## About this task
The expected output is each line in the data below that includes the string "will".
======== Data in this exercise ========
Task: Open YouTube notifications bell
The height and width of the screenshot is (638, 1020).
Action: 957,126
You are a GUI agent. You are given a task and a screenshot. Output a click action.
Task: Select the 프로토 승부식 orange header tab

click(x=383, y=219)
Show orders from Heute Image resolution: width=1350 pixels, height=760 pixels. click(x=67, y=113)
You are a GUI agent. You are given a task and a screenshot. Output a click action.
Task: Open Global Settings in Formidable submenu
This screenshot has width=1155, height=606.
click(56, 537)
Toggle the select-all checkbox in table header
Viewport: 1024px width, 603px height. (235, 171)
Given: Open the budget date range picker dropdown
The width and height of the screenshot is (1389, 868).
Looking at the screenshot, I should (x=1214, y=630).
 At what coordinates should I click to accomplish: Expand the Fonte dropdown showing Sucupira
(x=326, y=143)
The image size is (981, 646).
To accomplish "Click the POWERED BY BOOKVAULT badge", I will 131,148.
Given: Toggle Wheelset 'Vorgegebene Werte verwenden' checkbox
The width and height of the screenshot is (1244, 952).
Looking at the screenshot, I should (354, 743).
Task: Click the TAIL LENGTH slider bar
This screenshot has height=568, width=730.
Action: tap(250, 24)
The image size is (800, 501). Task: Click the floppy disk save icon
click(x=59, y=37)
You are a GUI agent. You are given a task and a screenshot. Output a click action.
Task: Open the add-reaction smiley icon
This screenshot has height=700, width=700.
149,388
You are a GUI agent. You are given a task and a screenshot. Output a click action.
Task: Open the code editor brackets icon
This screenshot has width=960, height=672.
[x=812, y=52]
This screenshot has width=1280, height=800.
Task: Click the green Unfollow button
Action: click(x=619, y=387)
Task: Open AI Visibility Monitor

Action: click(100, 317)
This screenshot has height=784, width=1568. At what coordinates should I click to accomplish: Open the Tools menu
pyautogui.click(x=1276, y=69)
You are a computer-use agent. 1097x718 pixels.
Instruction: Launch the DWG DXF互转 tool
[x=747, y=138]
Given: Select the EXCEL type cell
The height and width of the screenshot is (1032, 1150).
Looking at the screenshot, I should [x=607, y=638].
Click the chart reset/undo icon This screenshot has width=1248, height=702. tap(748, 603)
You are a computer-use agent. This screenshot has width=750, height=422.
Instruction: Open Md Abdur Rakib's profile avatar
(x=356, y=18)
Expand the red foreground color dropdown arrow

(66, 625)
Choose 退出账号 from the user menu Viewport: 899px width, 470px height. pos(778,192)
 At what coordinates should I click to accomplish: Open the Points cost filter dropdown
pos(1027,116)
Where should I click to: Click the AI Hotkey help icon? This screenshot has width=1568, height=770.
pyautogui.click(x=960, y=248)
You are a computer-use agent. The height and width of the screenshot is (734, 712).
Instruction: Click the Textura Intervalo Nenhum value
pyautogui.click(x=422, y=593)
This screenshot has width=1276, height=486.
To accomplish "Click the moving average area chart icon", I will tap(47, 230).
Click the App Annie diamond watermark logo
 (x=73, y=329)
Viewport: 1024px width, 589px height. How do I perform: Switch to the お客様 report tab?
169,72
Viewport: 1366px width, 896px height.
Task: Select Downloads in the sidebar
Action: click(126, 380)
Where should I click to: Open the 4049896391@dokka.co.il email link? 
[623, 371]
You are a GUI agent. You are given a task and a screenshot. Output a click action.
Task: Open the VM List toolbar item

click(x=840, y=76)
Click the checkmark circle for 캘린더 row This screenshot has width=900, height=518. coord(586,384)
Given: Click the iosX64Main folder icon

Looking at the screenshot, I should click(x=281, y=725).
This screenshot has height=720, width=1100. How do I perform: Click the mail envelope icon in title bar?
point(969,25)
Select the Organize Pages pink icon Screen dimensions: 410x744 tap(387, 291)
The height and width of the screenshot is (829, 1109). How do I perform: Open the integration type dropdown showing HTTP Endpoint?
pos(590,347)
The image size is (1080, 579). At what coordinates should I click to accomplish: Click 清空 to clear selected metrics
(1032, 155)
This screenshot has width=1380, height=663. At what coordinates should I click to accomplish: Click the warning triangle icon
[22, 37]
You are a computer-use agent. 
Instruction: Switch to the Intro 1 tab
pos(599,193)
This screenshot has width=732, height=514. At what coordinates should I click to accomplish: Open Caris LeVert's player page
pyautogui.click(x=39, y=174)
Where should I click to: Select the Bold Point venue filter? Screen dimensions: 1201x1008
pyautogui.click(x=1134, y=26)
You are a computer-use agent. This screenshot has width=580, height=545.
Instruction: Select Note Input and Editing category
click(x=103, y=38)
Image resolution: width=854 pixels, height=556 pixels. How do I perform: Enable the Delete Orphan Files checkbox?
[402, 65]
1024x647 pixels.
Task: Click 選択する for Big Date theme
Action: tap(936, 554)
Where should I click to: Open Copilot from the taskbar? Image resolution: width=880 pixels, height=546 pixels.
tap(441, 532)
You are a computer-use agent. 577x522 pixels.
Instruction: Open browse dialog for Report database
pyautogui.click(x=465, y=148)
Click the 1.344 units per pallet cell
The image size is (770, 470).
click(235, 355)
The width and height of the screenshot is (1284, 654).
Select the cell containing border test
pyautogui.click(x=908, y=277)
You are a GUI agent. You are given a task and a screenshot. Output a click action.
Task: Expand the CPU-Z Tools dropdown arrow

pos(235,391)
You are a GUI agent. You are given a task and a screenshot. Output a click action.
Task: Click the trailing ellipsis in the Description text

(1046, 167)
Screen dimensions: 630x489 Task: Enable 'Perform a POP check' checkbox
========
## Result for this task
To accomplish "Click the POWERED BY BOOKVAULT badge", I will 131,148.
To accomplish "Click the moving average area chart icon", I will tap(47, 230).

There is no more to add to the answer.